Małgorzata Paśnik

Counsel, Warsaw

Biography

Overview

Małgorzata focuses her practice on M&A transactions (in particular, involving regulated entities including banks), banking, regulatory (relating to banks and other regulated entities), corporate (including the establishment, restructuring and liquidation of business entities) and civil matters.

Bars and Courts
Poland, National Council of Legal Advisors
Education
Master of Law
University of Warsaw
Diploma
University of Warsaw
in Association With the University of Bonn, School of German and European Law
Diploma
University of Warsaw
association with the University of Florida Levin College of Law, American Law Center
Languages
Polish
English

Experience

CTP: representation of the CTP Group in the acquisition of a real estate portfolio from 7R, a Polish industrial developer, with potential to develop 1.2 million sqm of GLA in logistics and industrial real estate. The portfolio consists of projects in Silesia and central and northern Poland that are in the development phase, such as in Warsaw and Katowice, as well as other sites across Poland that are still in the pre-development phase.

Polenergia S.A.: representation of Polenergia S.A., the largest private energy group in Poland, on the signing of a final agreement for the acquisition of a 100% stake in Edison Energia S.A., one of the fastest growing photovoltaic systems installation companies in Poland.

Green Bear Corporation Poland Sp. z o.o.: representation of Green Bear Corporation Poland Sp. z o.o. and Optima Wind Sp. z o.o. on the transaction involving sale of several special purpose companies owning 280 MW photovoltaic farm projects in Poland to Pacifico Energy Partners GmbH.

Takeda Pharmaceutical Company Limited: representation of Takeda Pharmaceutical Company Limited, a global biopharmaceutical leader headquartered in Japan, on an agreement to divest a portfolio of 130 pharmaceutical products sold in Europe, and two manufacturing sites located in Denmark and Poland, to the Orifarm Group for USD 670 million.
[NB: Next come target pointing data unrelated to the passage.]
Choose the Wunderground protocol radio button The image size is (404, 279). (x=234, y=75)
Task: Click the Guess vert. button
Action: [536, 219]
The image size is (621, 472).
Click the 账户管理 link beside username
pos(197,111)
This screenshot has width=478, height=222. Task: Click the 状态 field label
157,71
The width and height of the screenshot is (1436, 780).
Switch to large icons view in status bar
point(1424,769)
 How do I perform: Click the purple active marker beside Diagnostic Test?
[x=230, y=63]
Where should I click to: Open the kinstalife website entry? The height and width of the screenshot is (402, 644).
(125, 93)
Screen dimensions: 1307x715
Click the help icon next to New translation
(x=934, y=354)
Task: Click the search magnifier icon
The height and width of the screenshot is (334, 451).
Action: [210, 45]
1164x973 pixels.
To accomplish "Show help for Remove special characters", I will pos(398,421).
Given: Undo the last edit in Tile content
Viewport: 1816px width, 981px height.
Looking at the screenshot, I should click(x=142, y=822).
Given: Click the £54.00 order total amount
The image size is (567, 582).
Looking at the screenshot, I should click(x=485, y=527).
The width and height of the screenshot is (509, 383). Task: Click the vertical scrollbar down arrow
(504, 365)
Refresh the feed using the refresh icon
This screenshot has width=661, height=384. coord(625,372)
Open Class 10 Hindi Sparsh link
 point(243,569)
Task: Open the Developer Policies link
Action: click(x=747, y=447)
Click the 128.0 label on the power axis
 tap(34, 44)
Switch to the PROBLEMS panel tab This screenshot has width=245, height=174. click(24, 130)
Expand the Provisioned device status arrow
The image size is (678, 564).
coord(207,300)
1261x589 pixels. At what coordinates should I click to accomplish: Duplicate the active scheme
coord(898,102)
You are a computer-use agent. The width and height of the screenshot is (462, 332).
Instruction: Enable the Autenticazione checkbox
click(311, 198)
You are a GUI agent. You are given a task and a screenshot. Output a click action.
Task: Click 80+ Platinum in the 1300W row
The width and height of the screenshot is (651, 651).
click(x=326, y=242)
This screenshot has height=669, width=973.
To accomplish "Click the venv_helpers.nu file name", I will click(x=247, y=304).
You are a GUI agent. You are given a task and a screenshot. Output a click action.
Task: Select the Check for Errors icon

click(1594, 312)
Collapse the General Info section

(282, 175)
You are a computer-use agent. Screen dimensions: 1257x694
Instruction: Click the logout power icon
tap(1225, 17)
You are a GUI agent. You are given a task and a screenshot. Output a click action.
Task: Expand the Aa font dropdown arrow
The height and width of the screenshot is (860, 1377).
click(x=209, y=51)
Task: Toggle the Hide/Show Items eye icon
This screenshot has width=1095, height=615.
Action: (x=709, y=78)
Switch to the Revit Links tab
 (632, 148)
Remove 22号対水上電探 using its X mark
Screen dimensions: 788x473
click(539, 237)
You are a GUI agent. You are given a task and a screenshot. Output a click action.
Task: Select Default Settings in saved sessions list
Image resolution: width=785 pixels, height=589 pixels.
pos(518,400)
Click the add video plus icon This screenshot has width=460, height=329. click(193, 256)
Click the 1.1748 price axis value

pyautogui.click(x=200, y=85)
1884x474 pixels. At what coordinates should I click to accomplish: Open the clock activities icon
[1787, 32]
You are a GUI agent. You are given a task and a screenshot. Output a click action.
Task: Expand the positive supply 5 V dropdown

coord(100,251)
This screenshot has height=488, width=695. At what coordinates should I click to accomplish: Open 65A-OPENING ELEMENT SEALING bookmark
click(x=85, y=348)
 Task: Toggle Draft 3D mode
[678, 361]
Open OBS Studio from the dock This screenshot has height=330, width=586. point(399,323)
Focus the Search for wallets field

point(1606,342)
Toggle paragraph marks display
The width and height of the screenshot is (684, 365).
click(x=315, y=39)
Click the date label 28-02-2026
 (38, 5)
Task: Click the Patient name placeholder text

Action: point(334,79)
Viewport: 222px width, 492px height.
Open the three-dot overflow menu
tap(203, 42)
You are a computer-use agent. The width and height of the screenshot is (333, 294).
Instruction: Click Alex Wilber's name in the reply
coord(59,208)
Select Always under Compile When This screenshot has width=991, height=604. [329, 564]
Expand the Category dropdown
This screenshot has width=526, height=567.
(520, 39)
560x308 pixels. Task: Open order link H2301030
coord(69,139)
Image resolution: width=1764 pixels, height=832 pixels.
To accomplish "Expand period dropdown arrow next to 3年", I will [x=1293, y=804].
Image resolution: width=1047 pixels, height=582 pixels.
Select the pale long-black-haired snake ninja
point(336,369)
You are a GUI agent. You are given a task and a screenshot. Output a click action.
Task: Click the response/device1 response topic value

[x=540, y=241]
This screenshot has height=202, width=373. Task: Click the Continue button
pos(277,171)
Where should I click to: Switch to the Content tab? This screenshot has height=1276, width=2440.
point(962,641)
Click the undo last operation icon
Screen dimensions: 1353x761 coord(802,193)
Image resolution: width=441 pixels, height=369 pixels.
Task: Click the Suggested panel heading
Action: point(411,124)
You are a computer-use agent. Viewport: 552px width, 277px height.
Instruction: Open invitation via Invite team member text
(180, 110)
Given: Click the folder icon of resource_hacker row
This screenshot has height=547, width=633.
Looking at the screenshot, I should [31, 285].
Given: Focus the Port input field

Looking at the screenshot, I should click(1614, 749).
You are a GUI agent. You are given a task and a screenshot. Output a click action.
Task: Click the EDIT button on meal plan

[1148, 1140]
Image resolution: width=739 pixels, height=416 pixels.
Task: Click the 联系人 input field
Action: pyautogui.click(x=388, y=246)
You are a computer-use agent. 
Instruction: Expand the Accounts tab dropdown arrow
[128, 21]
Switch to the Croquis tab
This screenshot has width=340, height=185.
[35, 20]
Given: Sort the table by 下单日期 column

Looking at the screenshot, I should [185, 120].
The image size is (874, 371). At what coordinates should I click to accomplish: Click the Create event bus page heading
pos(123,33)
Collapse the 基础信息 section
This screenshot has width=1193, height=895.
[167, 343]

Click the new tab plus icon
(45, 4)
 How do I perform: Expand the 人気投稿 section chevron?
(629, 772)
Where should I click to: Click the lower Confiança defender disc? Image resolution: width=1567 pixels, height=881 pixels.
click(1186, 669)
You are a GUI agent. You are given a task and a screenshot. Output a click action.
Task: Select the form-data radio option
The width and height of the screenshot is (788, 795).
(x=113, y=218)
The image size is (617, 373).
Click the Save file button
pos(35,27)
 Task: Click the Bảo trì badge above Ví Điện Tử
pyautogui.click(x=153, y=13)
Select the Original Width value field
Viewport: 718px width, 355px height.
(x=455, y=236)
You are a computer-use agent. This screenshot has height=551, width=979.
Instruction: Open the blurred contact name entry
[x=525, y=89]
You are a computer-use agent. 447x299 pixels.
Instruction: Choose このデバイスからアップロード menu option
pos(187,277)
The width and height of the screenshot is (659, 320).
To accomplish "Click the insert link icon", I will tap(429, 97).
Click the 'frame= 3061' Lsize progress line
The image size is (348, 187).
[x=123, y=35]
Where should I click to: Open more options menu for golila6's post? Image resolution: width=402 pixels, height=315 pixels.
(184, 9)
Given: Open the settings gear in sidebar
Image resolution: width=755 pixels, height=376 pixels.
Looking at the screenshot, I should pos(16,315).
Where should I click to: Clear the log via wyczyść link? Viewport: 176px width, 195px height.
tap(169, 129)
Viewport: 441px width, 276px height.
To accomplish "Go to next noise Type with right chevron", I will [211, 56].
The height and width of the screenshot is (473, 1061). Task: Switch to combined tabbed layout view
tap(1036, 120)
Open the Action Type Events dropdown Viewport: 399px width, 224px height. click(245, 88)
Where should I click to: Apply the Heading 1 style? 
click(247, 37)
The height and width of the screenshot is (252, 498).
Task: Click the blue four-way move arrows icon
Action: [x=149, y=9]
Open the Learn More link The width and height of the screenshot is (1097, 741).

Aion Bank: representation of a private client in connection with the investment structure of Aion Bank, a new Belgian innovative, technology-driven digital bank, being developed together with the global private equity fund Warburg Pincus.

Nets Denmark A/S: representation of Nets Denmark A/S, a market leader in the payments industry, on its €405 million acquisition of Poland-based Centrum Rozliczeń Elektronicznych Polskie ePłatności S.A. (PeP), a leading Polish merchant acquirer, which provides merchant acquiring services.

ING Bank Śląski S.A.: representation of ING Bank Śląski S.A. in connection with regulatory support in the development of documentation and procedures for financing commercial customers.

R.Power: representation of R.Power, the largest photovoltaics player on the market, on the largest transaction in the Polish photovoltaic sector to date – the sale of its entire portfolio of 122 MW turnkey terrestrial photovoltaic farms to the fund Aberdeen Standard Investments. The deal represents the third agreement between R.Power and Aberdeen Standard Investments in the Polish market, and is the third transaction on which White & Case has advised R.Power.

Play Communications S.A.: representation of Play Communications S.A. and its subsidiary P4 Sp. z o.o. in connection with the €96 million acquisition of 3S S.A., a telecommunications group based in Katowice, and indirect acquisition of all the shares in all the subsidiaries of 3S, including 3S S.A., 3S Data Center S.A., 3S Fibertech sp. z o.o. and 3S BOX S.A.

Stalexport Autostrady SA: representation of the concessionaire SAM S.A. (Atlantia Group) in connection with regulatory issues regarding contractual agreements for the implementation of an electronic system for collecting tolls on the A4 motorway. This was the first such system in Poland implemented by a concessionaire. The scope of advice included participation in negotiating an agreement with Telepass, the Italian supplier of the European Electronic Toll Service (EETS).